• _What is being asked_
Print every line below exactly as written, but leave the pictures behind.

Data to examine below:

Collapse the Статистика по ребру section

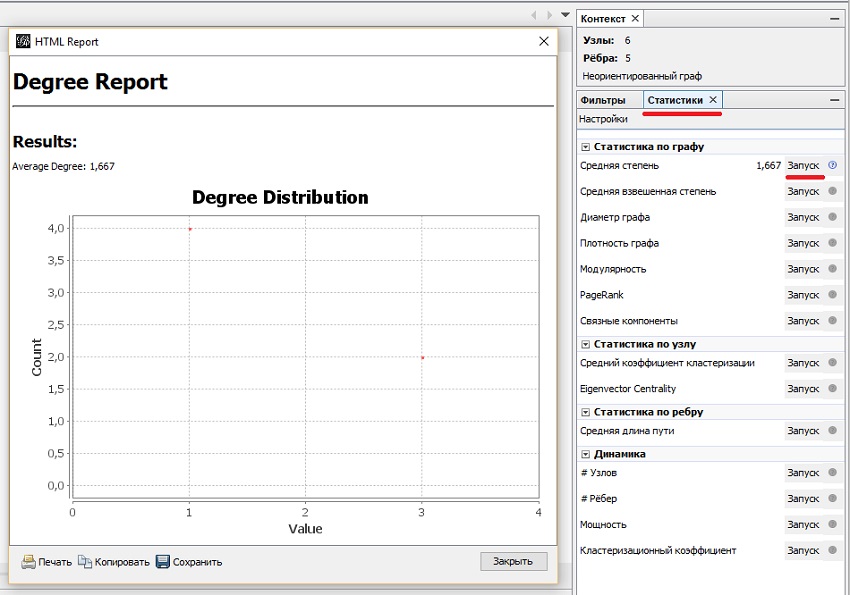585,412
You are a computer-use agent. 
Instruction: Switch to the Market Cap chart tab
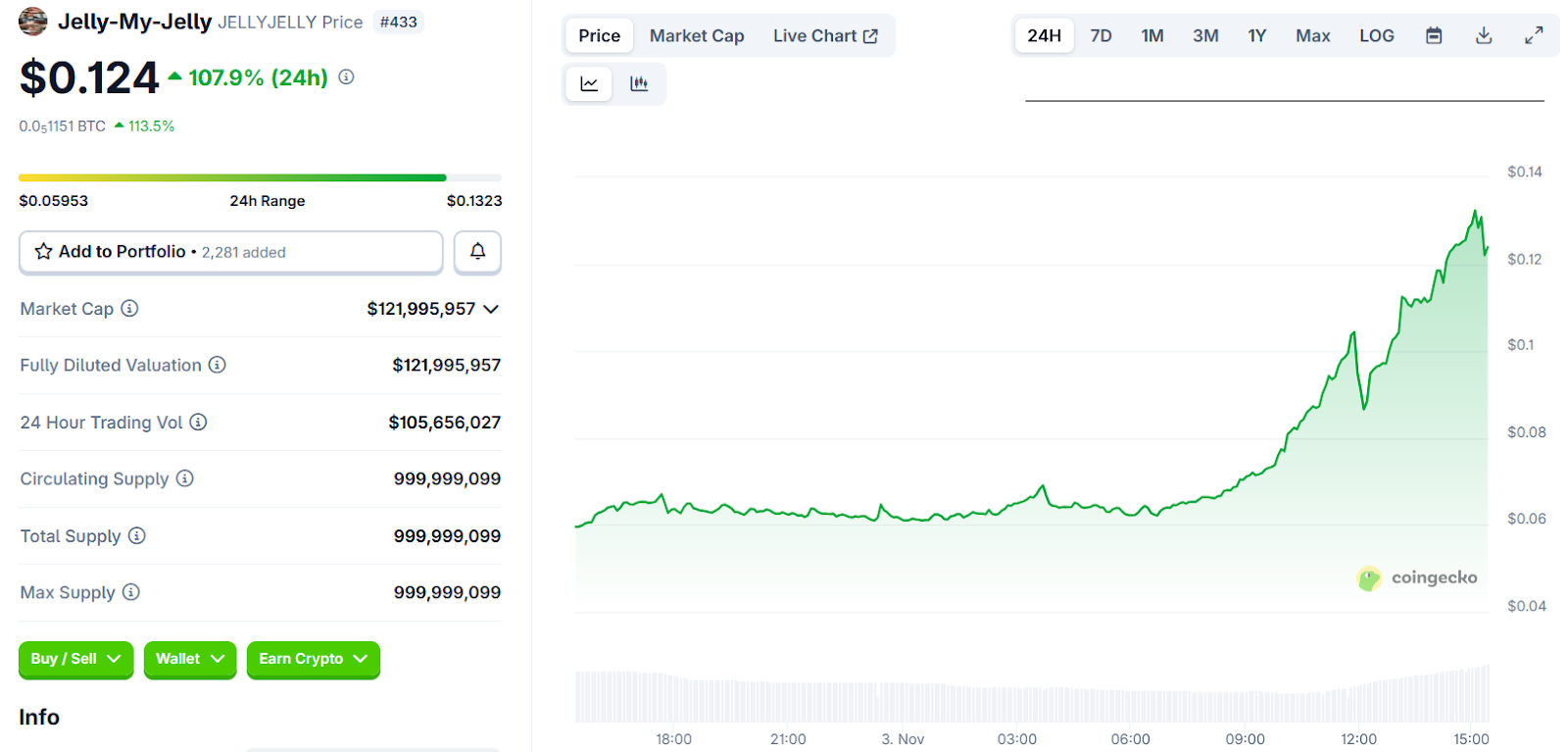[x=697, y=36]
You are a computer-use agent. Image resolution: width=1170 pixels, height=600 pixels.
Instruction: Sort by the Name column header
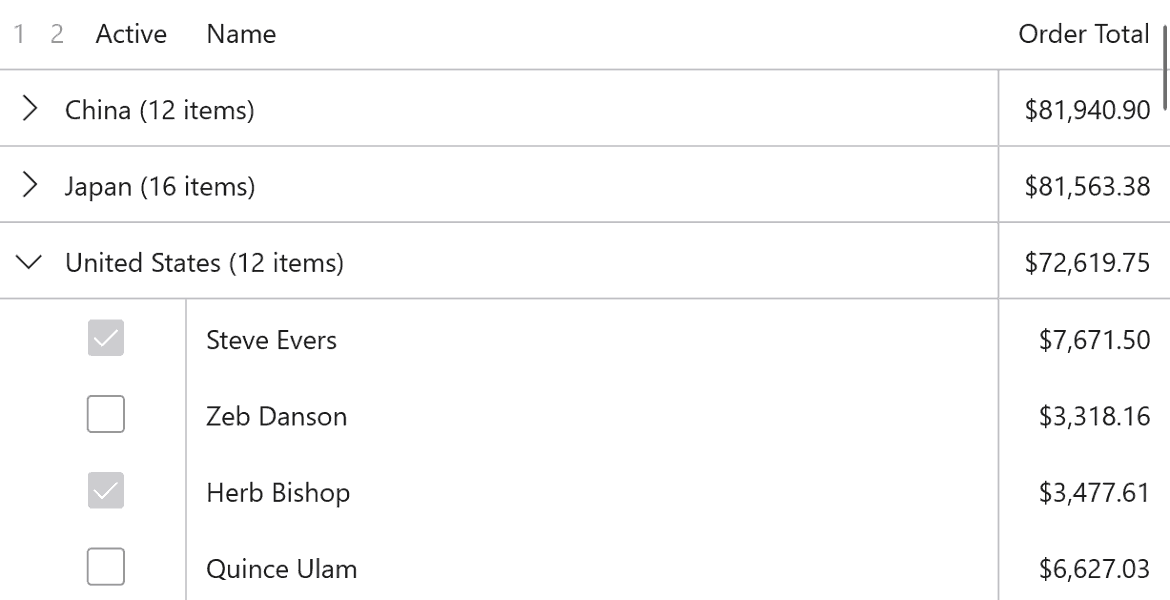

End of Data to examine.

• _Answer to the exercise_
Collapse the Статистика по ребру section

585,412
You are a computer-use agent. 
Instruction: Switch to the Market Cap chart tab
[x=697, y=36]
You are a computer-use agent. Image resolution: width=1170 pixels, height=600 pixels.
Instruction: Sort by the Name column header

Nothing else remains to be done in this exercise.